- _Directives_:
(a) In the passage on experiment timing, copy the text from "Because it has" to "your grocery shop.", swapping "supermarket" for "corner store".
(b) According to the passage on experiment timing, how long can input lag be on some TFT monitor and projector models?

***** Page excerpt

Remember modern computer hardware may be faster but millisecond timing accuracy gets harder to achieve year-on-year. A common misconception is that "millisecond precision" equals "millisecond accuracy". Precision simply means that timings are reported in units of a millisecond, not that they are accurate!

For example, all TFT monitors and projectors suffer from input lag. If you present an image it will take longer to appear on screen than you might think. On some models this can be upwards of 100 milliseconds. Whatever experiment generator you use, it only knows when it requested a stimulus image be shown and not the time when it physically appeared. Because of soundcard startup latency audio timing is even more variable. But don't just take our word for it read PST's own findings when using E-Prime.

The table below shows a range of factors that can negatively impact timing in your experiment. This is before one considers the effects of poor scripting practices or human error when constructing experiments!

When computers first started to be used for psychological research many investigators were more concerned about millisecond timing accuracy and went to extraordinary lengths to ensure that their equipment performed as expected. Because they were working with much slower systems they needed to understand how the hardware worked and generally write the software that conducted the experiments themselves. Although slower, simpler operating systems meant that you could directly access the hardware and you could be fairly certain of what was happening. Operating systems were generally single-tasking, i.e. did one thing at once, and displays were based on CRTs. Merely playing a sound could be a challenge!

Somewhat counter intuitively systems from the early 1990's are typically more accurate in absolute terms than the majority of today's high end multi-core computers and multitasking operating systems with regard to getting millisecond accurate results in studies of human performance.

Because it has become easier to design and run experiments today than it ever was very few current researchers have had to write their own software or become interested in how the hardware actually works. In much the same way that few car drivers could routinely maintain their own car. Computers are now commodity items that can be purchased in the supermarket alongside your grocery shop.

**********
***** Supplied records

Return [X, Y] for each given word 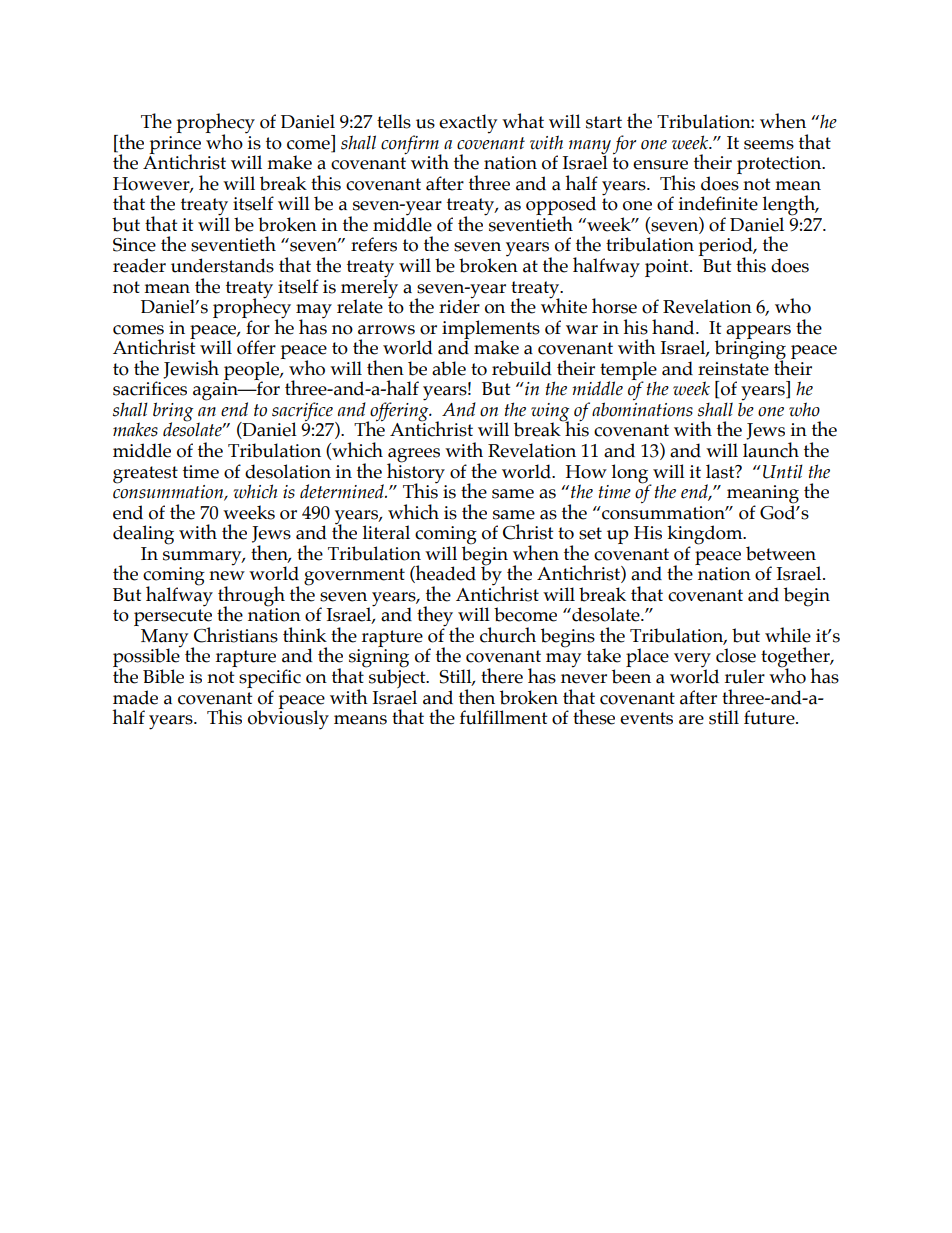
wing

**********
***** Supplied records

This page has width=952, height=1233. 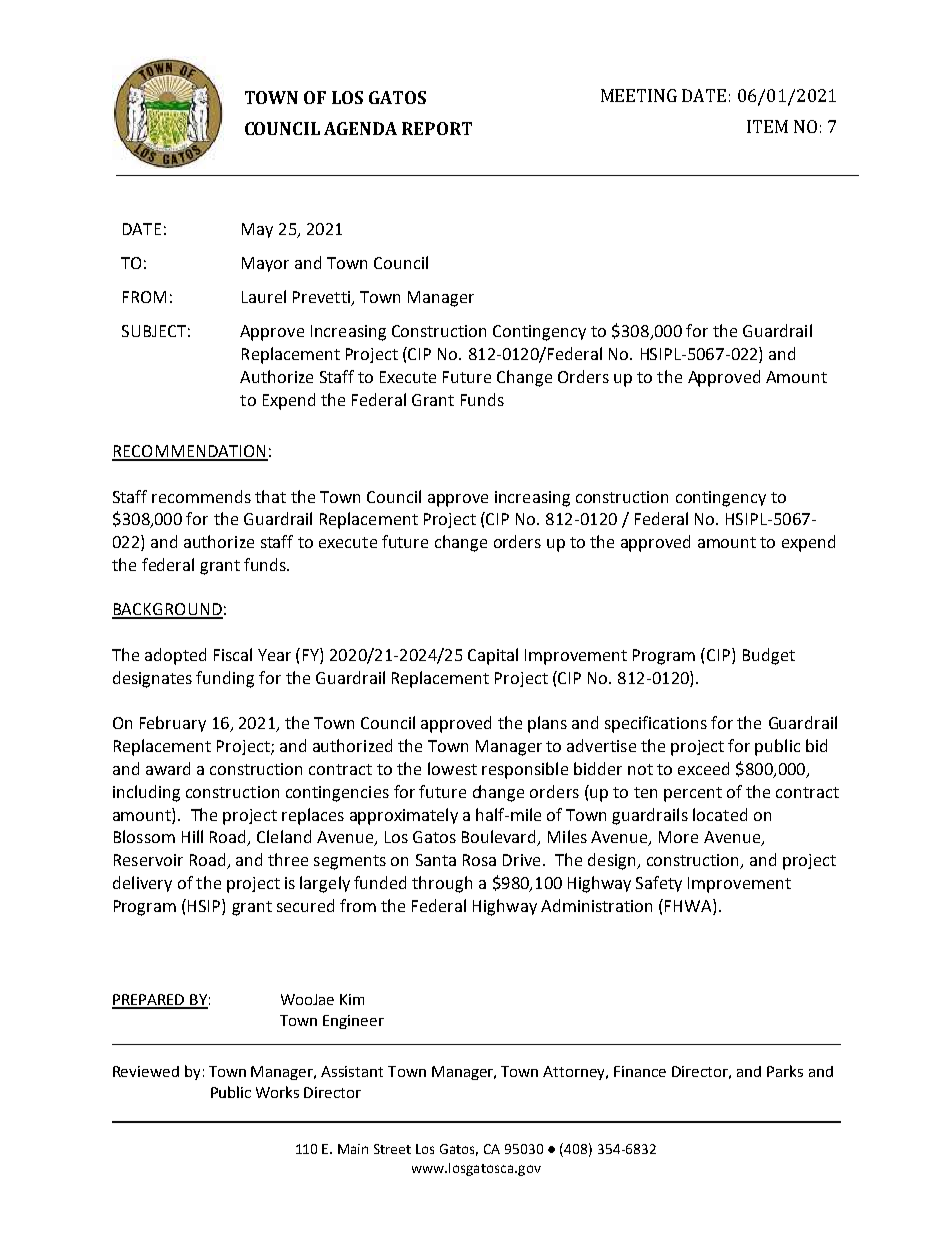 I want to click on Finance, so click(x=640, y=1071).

**********
***** Supplied records

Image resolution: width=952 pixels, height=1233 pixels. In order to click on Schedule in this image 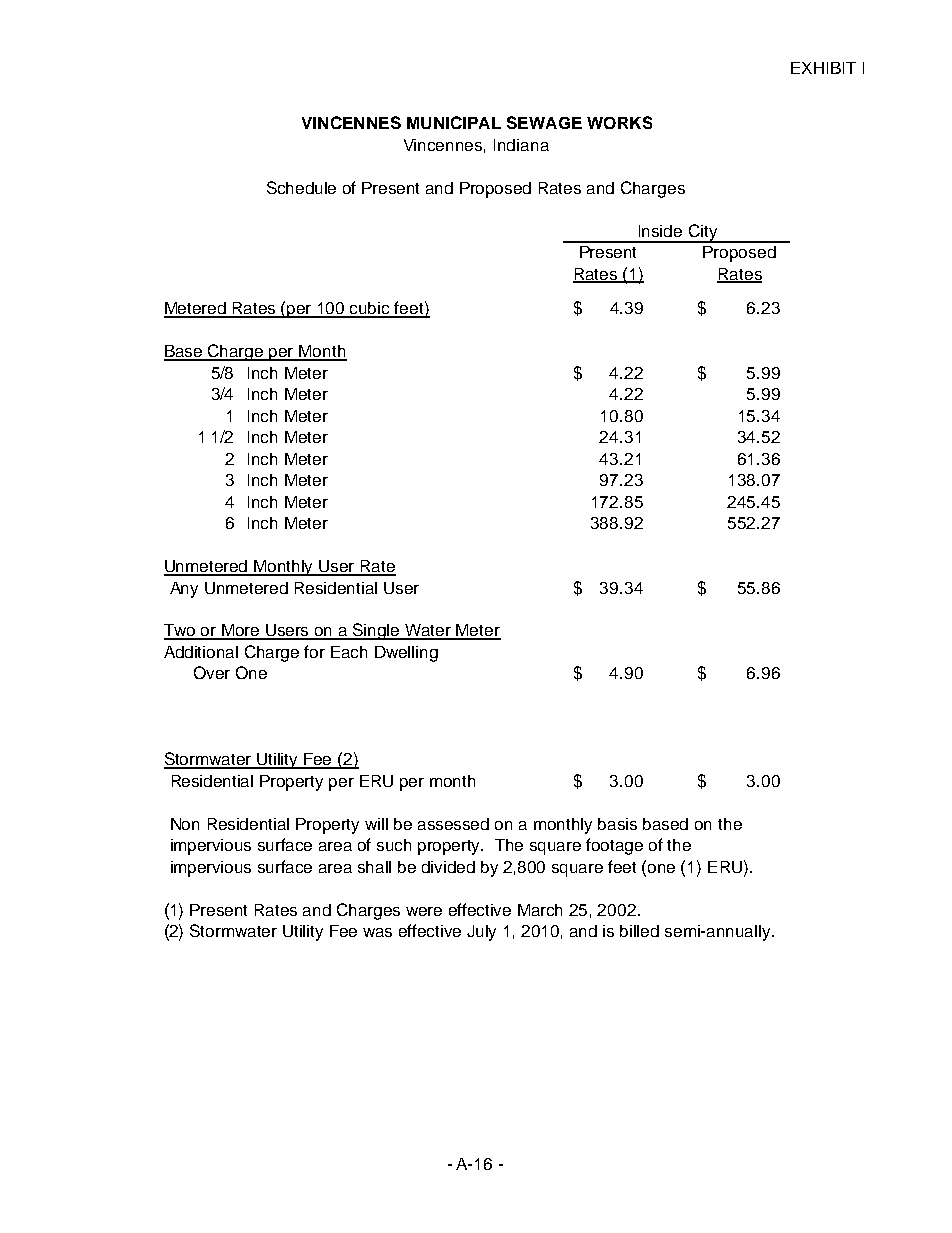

**********

- _Answers to the tasks_:
(a)
Because it has become easier to design and run experiments today than it ever was very few current researchers have had to write their own software or become interested in how the hardware actually works. In much the same way that few car drivers could routinely maintain their own car. Computers are now commodity items that can be purchased in the corner store alongside your grocery shop.

(b) On some models, input lag can be upwards of 100 milliseconds.